Maybe it is just because I am a Oregonian by birth and have grown up being annoyed at all the emigres to the state cluttering up the road or the landscape with their McMansions, but I found myself at times really sympathizing with the natives of Rome who have to deal with the cities constant flow of tourists.
The crowds from the guided tours at the various places I went were annoying enough, a tour guide with some flag on a stick or such waving it in the air as if that gives them the right to stomp on anyone elses enjoyment of the site we were at. But my favorite parts of Rome weren’t the ones they were at (or maybe, hmm, the places were among my favorites because their weren’t tour groups there) so I tended to tolerate them while I had to and enjoy being away from them later.
But the tourists that really got on my nerves were the ones in line in front of me at the grocery store. High school or young college kids, no self-awareness, no awareness at all of how loud or obnoxious they were. I’d not often seen people actually do the “if they don’t understand English, just speak louder and then maybe they’ll understand” thing but watching them in a pay-by-card lane try to pay by cash, and then not have enough cash, so have to pull out different US credit cards to find one the store would accept, and then get grumpy when they find out they have to pay for the shopping bags.

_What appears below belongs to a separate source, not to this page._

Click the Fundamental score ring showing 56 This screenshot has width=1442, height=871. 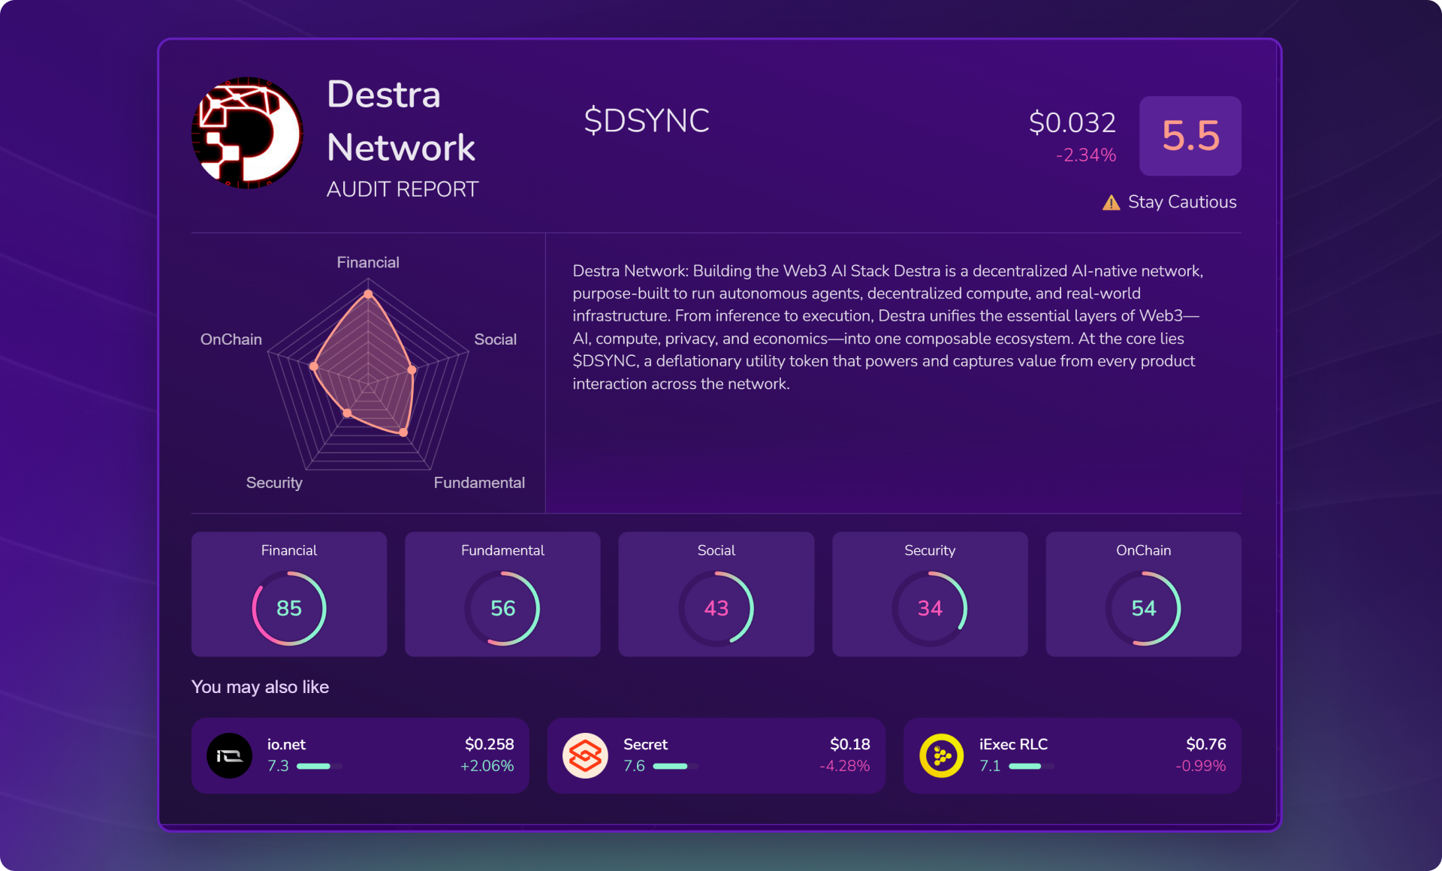tap(502, 608)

There was an amusing, to me at least, transition between dread to wariness to confusion when I got up to pay for my groceries after them. I’d been in there a couple of times before already, and had taken the time to watch and listen to what the people in front of me did and said. The lady ringing up my groceries seemed uncertain what to make of me, I was clearly foreign (pale skin, red hair, badly dressed) but I seemed to know what I was doing and knew (at least by rote) the proper responses to the questions being asked.
It was one of the moments that had me feeling like I could learn to live there, to fit in there. Maybe not to be a participant in the culture, lacking family or community ties I imagine I would still be an outsider, but I could at least not be another annoying American tourist giving the rest of the world good reasons to dislike the US by their behavior.